Methods

Pu Promoter Characterization

1. Seed cultures overnight with appropriate antibiotics in 37˚C, 200 RPM in a New Brunswick Scientific Excella E25 shaking incubator.
2. In a 25 mL glass culture tube, add 10 ml fresh media such that OD=0.1.
3. Allow to grow to mid-log phase, checking OD occasionally to find optimal induction time (~3 hours).
4. For induction, add 0.1 mM IPTG and 1.0 mM m-xylene (or other aromatic). Cap with rubber stopper and aluminum seal to avoid losses to atmosphere.
5. Time points were taken by extracting small volumes of culture from the tube with a syringe and needle. 150 µL aliquots were then measured for fluorescence (excitation 485/20, emission 528/20 nm) and optical density (OD600 nm) on a Biotech Synergy HT microplate reader over the course of 24 hours.

Note: M9 induction OD 600 may vary as maximum growth is less than LB, typically > 0.4.

First, frozen stock was used to inoculate 5 mL LB cultures of each strain and grown overnight at 37˚C, 200 RPM in a New Brunswick Scientific Excella E25 shaking incubator. The following morning, cultures were reseeded to OD=0.1 with 10 ml fresh M9 media in 25 mL glass culture tubes. Cells were grown to early/mid log phase, and then induced with 0.1 mM IPTG and 1.0 mM m-xylenes. Cultures were then capped with a rubber stopper and aluminum sealed to avoid atmospheric losses of volatile aromatics. Small samples were taken with a syringe and needle, and transferred to PCR tubes. Next, 150 µL of the sample was pipetted to a 96 well black, clear bottomed microplate for reading. Plates were shaken for 5 seconds, and measured for fluorescence (excitation 485/20, emission 528/20 nm) and optical density (OD600nm) on a Biotek Synergy HT microplate reader over the course of 24 hours.
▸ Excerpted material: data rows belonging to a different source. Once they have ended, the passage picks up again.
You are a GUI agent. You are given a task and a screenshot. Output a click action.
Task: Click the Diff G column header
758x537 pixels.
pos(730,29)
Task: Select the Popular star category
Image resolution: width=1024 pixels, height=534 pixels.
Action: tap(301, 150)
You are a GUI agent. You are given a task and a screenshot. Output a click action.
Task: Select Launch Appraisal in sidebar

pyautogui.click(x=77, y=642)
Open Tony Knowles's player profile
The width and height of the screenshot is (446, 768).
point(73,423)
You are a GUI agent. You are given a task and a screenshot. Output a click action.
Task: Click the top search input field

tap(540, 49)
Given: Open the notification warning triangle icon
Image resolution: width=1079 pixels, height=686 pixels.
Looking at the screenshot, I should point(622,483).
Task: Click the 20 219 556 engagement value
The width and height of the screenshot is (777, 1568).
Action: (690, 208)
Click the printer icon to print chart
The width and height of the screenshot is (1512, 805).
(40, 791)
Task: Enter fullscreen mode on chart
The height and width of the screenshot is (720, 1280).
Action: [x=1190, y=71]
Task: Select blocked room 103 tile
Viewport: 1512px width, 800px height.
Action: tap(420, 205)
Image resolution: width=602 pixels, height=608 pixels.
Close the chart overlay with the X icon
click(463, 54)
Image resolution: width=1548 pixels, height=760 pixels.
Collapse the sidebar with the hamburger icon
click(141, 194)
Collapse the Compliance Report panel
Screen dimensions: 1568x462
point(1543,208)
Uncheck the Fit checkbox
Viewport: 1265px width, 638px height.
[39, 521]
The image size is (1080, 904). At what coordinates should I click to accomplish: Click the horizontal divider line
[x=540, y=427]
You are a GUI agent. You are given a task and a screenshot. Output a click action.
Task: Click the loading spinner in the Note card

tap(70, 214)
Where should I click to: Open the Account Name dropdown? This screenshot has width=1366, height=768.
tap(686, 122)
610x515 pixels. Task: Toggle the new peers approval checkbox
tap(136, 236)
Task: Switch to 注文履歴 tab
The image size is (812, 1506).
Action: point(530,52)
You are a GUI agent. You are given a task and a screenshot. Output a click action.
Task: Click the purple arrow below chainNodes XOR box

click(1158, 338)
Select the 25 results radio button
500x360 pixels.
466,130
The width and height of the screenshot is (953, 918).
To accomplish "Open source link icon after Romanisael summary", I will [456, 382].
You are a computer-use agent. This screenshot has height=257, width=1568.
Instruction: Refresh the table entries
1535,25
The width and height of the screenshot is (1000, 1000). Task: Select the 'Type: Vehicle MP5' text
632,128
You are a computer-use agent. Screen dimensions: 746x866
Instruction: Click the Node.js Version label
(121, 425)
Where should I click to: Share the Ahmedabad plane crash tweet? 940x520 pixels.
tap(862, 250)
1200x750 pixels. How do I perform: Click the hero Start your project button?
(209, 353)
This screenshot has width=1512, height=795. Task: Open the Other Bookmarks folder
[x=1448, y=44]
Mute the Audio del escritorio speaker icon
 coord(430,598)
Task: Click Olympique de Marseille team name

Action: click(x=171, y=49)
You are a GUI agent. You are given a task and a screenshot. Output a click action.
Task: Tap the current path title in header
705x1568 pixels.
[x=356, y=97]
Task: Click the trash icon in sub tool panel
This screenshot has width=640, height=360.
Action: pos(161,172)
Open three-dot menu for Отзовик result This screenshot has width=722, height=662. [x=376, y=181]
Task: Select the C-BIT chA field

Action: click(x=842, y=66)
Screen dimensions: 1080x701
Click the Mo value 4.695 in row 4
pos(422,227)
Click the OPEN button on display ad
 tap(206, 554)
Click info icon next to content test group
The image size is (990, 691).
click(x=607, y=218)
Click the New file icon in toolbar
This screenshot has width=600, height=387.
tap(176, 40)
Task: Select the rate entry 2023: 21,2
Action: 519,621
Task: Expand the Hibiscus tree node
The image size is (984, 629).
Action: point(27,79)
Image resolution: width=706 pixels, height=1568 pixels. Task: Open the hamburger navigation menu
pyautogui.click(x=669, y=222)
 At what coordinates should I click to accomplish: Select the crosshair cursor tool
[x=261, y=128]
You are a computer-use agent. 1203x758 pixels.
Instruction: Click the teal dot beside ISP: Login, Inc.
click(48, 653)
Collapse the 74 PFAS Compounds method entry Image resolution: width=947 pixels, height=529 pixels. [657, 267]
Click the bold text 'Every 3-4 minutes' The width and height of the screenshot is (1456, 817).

Note: BBa_K2451013 was characterized in M9 media, as well as M9 with a tenth of the regular nitrogen content.

Liquid Benzaldehyde/Ampicillin Toxicity Test

1. Seed cultures overnight with appropriate antibiotics in 37˚C, 200 RPM in a New Brunswick Scientific Excella E25 shaking incubator.
2. Re-seed to OD=0.1 in 40 ml LB media in 500 ml flasks, and allow to grow to mid log phase at 37˚C, 200 RPM.
3. Pour cultures into 50 ml Falcon tubes.
4. Spin down at 4700 RPM, 22˚C for 5 minutes in a Thermo Scientific Sorvall Legend XTR benchtop centrifuge.
5. Decant supernatant, resuspended in 1 mL sterile water. Take OD.
6. Prepare media seed solutions: 200 mL LB + 0.5 mM IPTG + Benz/Amp.
7. Distribute 10 mL of media into prelabeled 25 ml glass culture tues. Add 25 μg/mL chloramphenicol where necessary.
8. Add high density cells from step 5 to tubes such that OD=0.1.
9. Insert rubber seal and clamp aluminum seal.
10. Take (t=0) OD measurement on a Thermo-Scientific Genysys30 Vis-spectrophotometer at wavelength 600 nm.
11. Measure OD over the next 24 hours.

First, solid media was prepared by autoclaving a LB + 1% agar solution. The autoclaved media was cooled using a 50˚C water bath, after which 10 mM MgSO₄ was added. The media was divided into 180 mL portions in 250-mL flasks, and we added ampicillin at various concentrations [3, 4.5, 6, 9 μg/mL]. 25 μg/mL chloramphenicol was also added to the media. The various media was mixed briefly in the 37˚C shaking incubator. The media was poured into miniature petri dishes, labeled, and stored at 4˚C for several days prior to the experiment.

To begin characterization, frozen stock was used to inoculate 5 mL LB cultures of each strain and grown overnight at 37˚C, 200 RPM in a New Brunswick Scientific Excella E25 shaking incubator. The following morning, the cultures were diluted to OD=1.0 with sterile 0.9% v/v NaCl water. OD=1.0 was diluted serially by factors of 10^2, 10^4, and 10^6. 5 μL droplet of each cell count to one quadrant of the plate via micropipette. The plates grew at 37˚C for 24 hours at which the pictures were taken.